[Element lookup records]
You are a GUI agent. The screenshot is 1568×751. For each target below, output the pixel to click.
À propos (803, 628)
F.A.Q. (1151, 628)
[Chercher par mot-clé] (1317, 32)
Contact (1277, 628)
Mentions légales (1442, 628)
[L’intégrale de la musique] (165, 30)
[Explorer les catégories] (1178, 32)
--
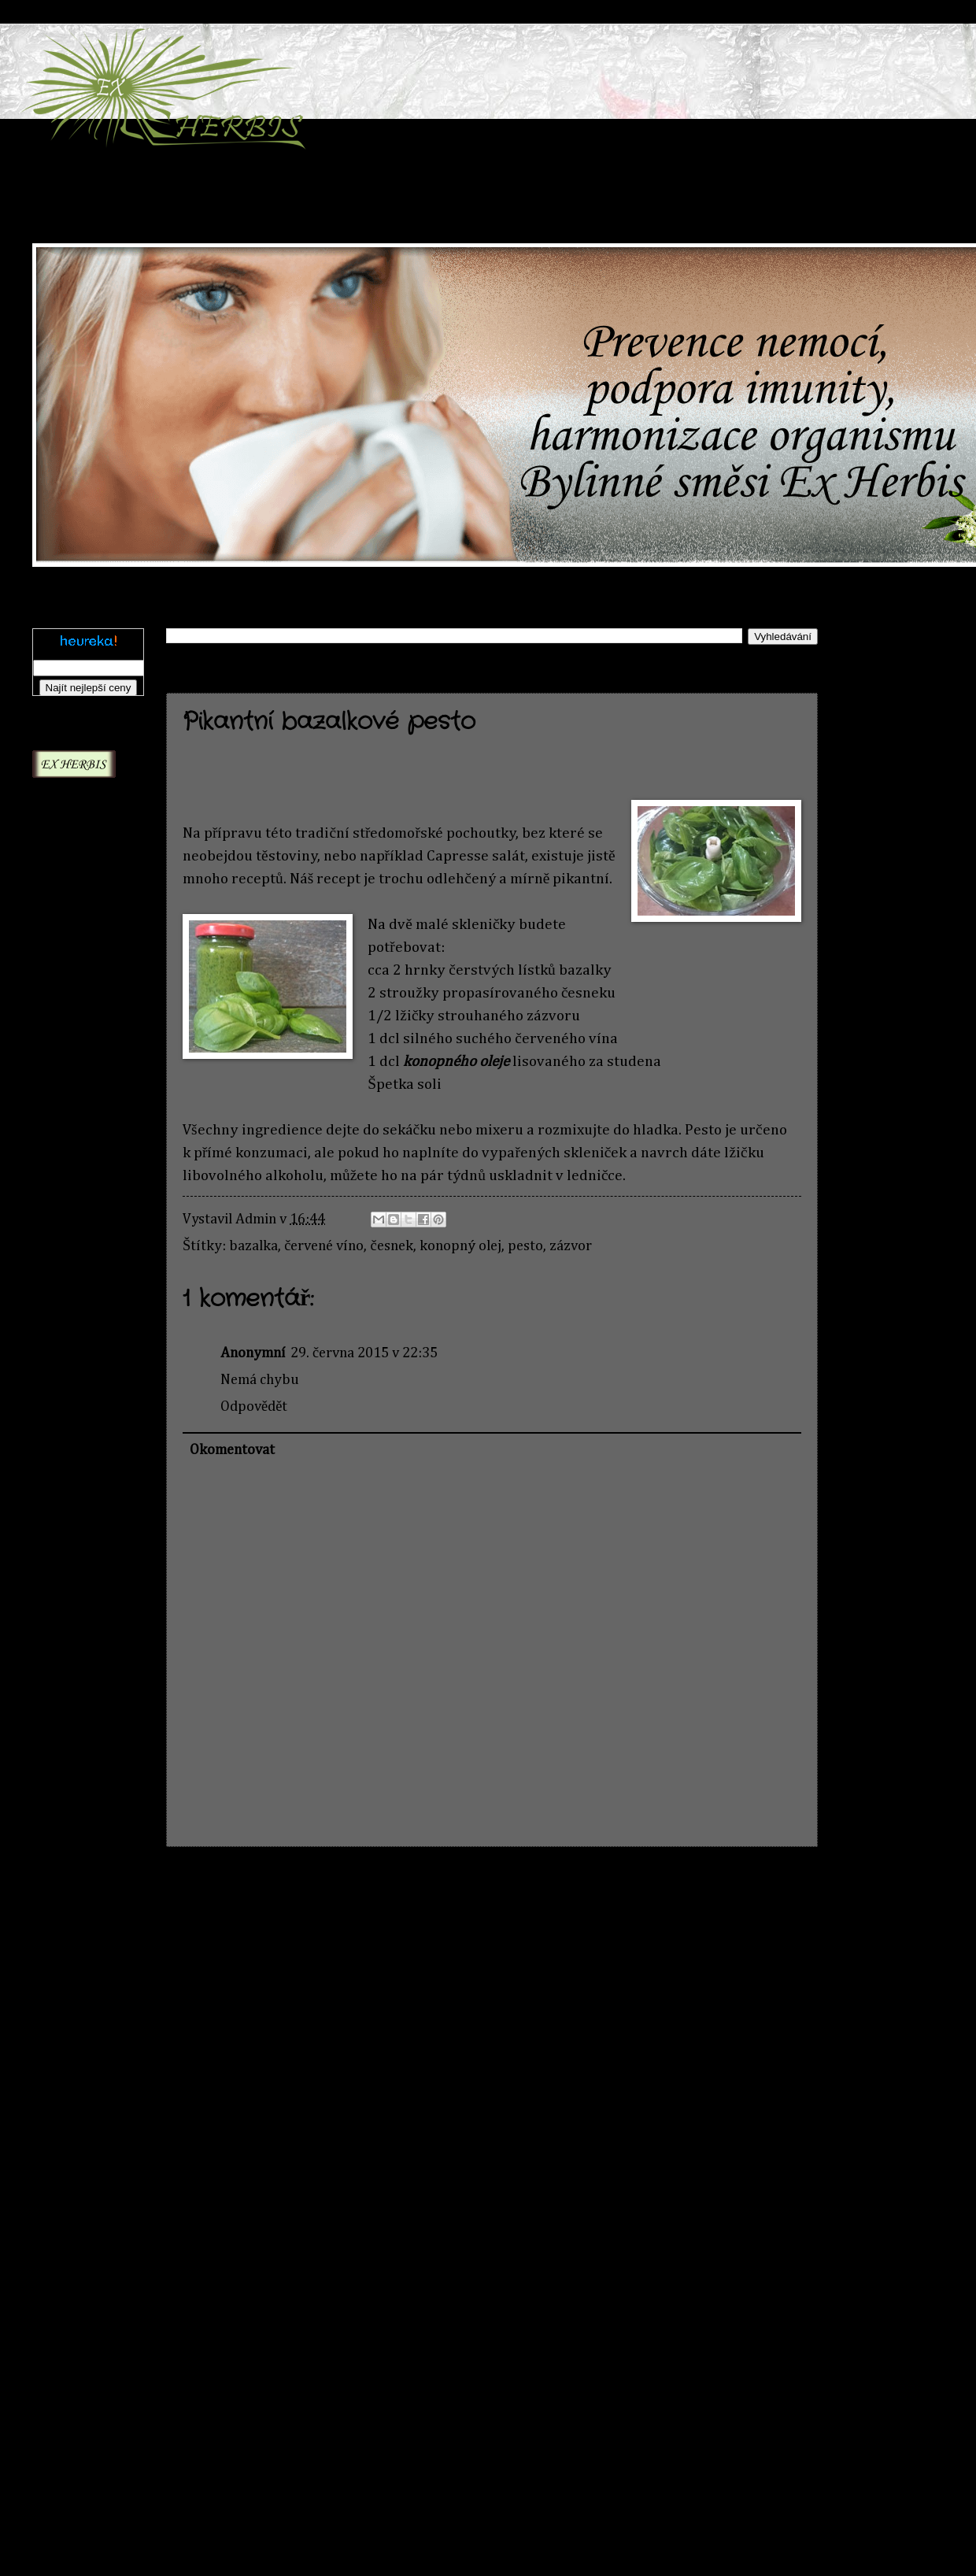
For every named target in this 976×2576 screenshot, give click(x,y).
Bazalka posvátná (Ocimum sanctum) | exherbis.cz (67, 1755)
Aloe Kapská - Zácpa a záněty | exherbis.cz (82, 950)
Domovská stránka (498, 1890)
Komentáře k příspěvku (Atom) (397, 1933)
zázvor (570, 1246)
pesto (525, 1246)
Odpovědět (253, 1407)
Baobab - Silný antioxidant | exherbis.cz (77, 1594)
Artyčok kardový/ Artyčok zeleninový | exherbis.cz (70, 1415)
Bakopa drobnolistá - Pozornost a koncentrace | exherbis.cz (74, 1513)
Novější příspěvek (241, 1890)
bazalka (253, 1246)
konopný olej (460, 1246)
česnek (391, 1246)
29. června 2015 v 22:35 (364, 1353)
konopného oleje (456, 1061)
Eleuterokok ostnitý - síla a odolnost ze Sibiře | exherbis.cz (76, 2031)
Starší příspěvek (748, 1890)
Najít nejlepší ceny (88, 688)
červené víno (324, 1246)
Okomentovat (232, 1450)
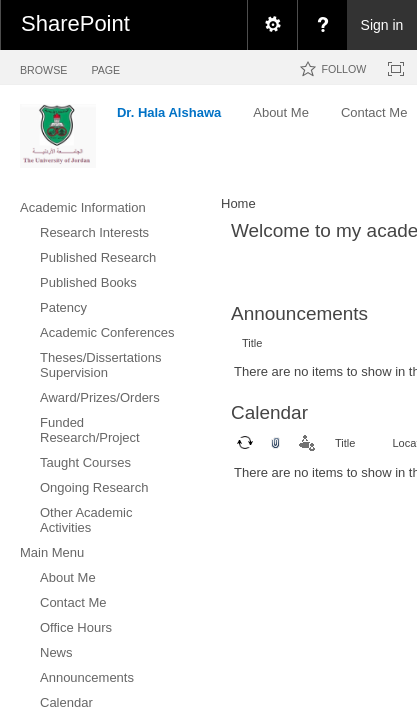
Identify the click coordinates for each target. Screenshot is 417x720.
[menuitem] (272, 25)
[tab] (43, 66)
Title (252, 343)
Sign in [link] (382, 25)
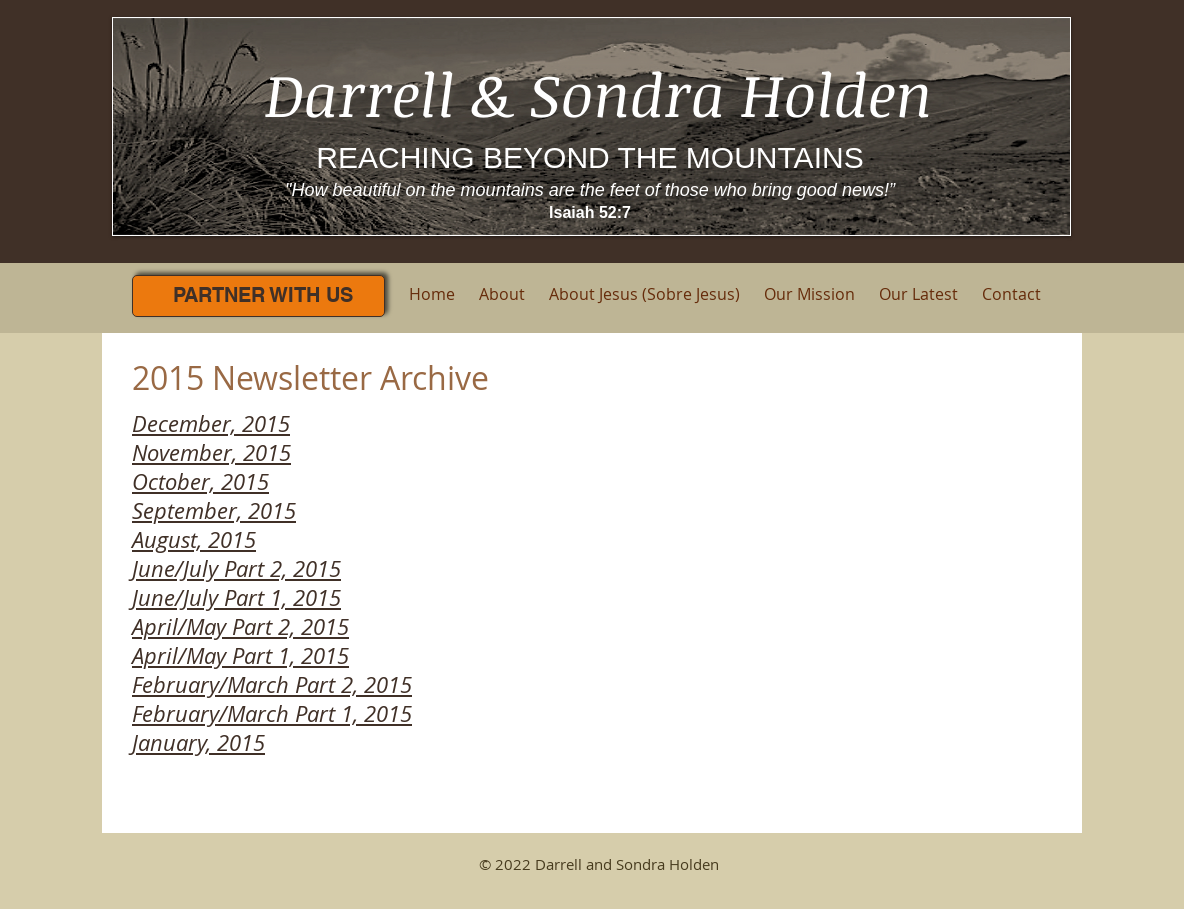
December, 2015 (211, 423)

- _Stated task_
Copy the records from the line with "You are a GUI" up to and including the line with "[L’intégrale de la musique] (165, 30)", swapping "Contact" for "Nous écrire" and leaving everything else unchanged.

- _Full response_
You are a GUI agent. The screenshot is 1568×751. For each target below, output the pixel to click.
À propos (803, 628)
F.A.Q. (1151, 628)
[Chercher par mot-clé] (1317, 32)
Nous écrire (1277, 628)
Mentions légales (1442, 628)
[L’intégrale de la musique] (165, 30)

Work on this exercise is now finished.